Le film évoque le Japon au XVIème siècle : trois clans luttent
pour asseoir leur domination sur le pays. Takeda Shingen rêve de réunifier
les différentes régions pour, enfin, faire du Japon un pays fort et puissant,
pour que s'arrêtent ces guerres sanglantes qui ravagent les campagnes.
Souvent secondé par Nobukado, son frère, pour le remplacer dans les moments
délicats, ce dernier, visiblement fatigué par ce rôle, va trouver un remplaçant
: un voleur condamné à mort.
Le sosie parfait, l'ombre incarnée de Takeda Shingen. Ce double, ce «
kagemusha » tout d'abord réticent, va bientôt être amené à prendre d'avantage
de responsabilités le jour où, au grand malheur du clan, le Seigneur Shingen
va se faire grièvement blesser puis mourir. Si le clan annonce cette nouvelle,
les troupes seront démoralisées et le clan détruit: le double ne se contentera
plus de faire de la figuration; il va devoir devenir le nouveau seigneur
du clan pour une période de 3 ans, le temps de préparer la succession.
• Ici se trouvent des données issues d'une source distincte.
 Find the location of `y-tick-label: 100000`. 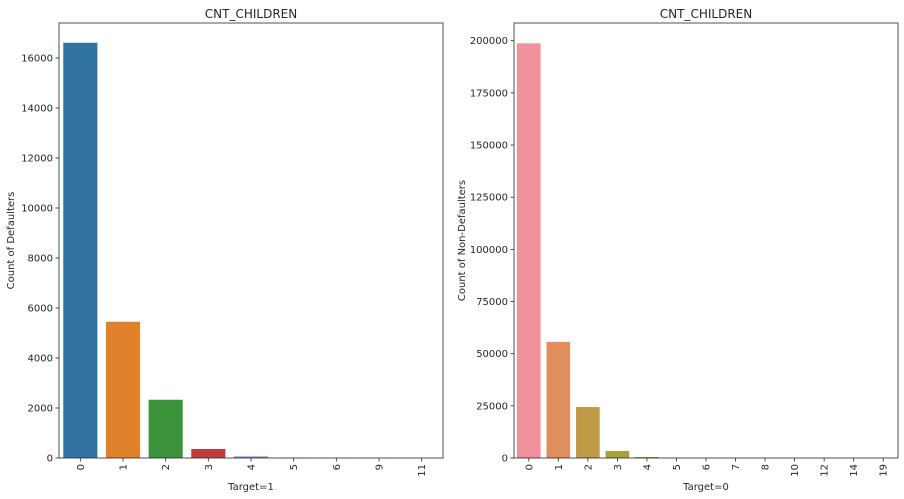

y-tick-label: 100000 is located at coordinates (489, 250).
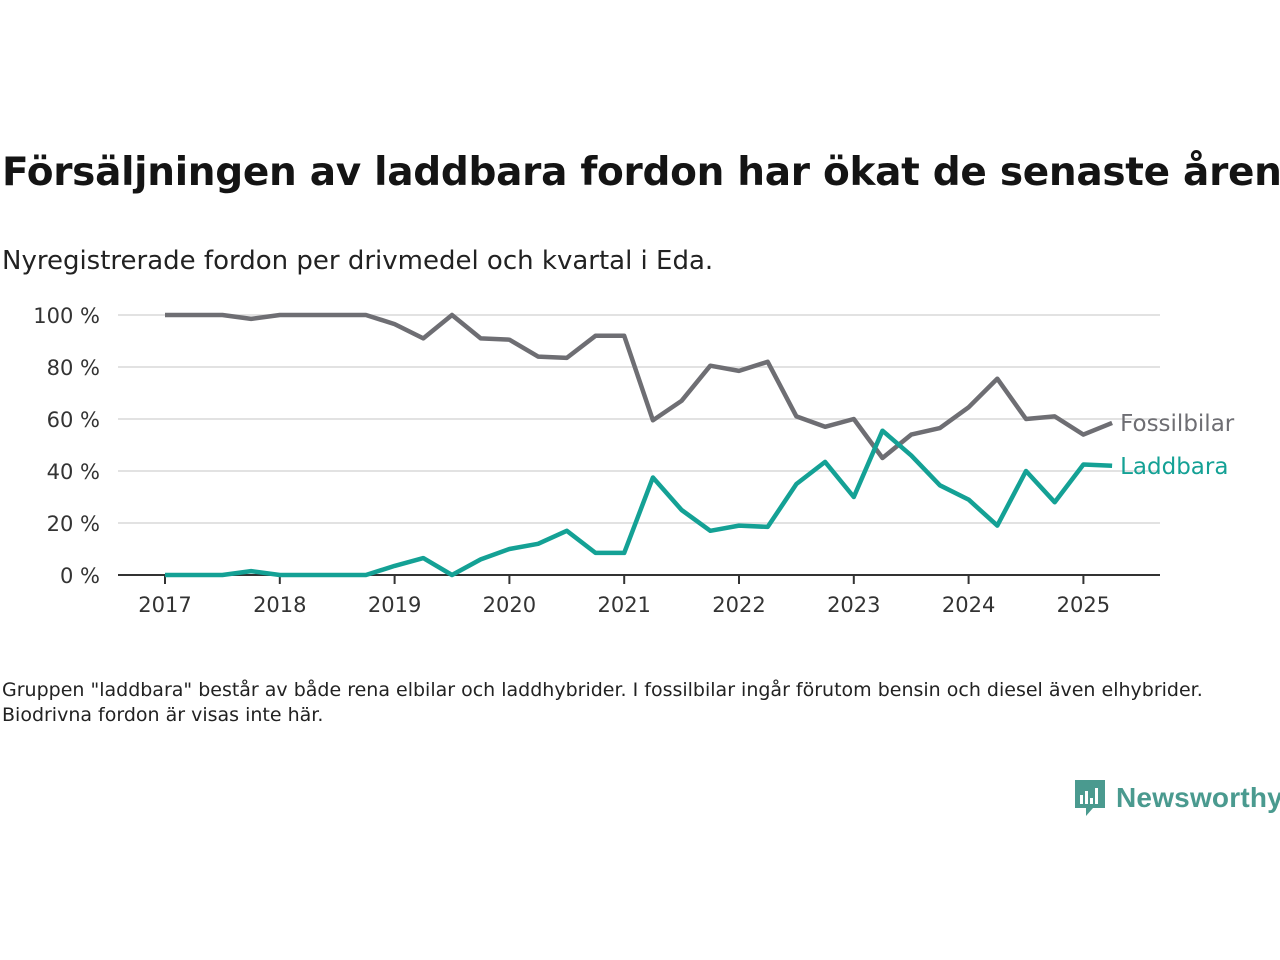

Une partie du film traite d'événements historiques réels, comme la
mort de Takeda Shingen ou la bataille de Nagashino en 1575.
Kurosawa reprend une trame classique, sur la guerre des clans dans
le Japon féodal. Mais ce qui l'intéresse, ce ne sont pas les batailles
et la stratégie militaire, mais plutôt l'intervention du facteur humain,
avec toutes ses faiblesses, dans les rouages du pouvoir. En cela, Kagemusha
est tout sauf un film de guerre, mais plutôt un film sur la manière dont
le pouvoir transforme les hommes.
Le seigneur Shingen, montré au début comme un fin stratège cruel et
sans pitié, va montrer progressivement ses faiblesses, ses doutes. Dans
le même temps, dans un processus contraire, son double, au départ assez
risible dans sa simplicité, va se prendre au jeu du pouvoir et s'affirmer
progressivement.
Sur bien d'autres points, Kagemusha est d'ailleurs une préfiguration
du chef-d'oeuvre que sera Ran, film qui poussera encore plus loin la thématique
du pouvoir comme aliénation de l'individu, emmenant son héros jusque dans
la folie profonde.
Mais, en même temps qu'il est une fable sur le pouvoir, Kagemusha est
également un film presque psychanalytique sur la personnalité, en posant
la question des critères objectifs de l'identité: quelqu'un qui me ressemble
physiquement peut prendre ma place, malgré les différences de personnalité,
de langage et de culture.
Jusqu'où l'identification du double à son maître peut-elle aller? Le Kagemusha
ne se prend t-il pas d'affection pour le petit-fils de son employeur?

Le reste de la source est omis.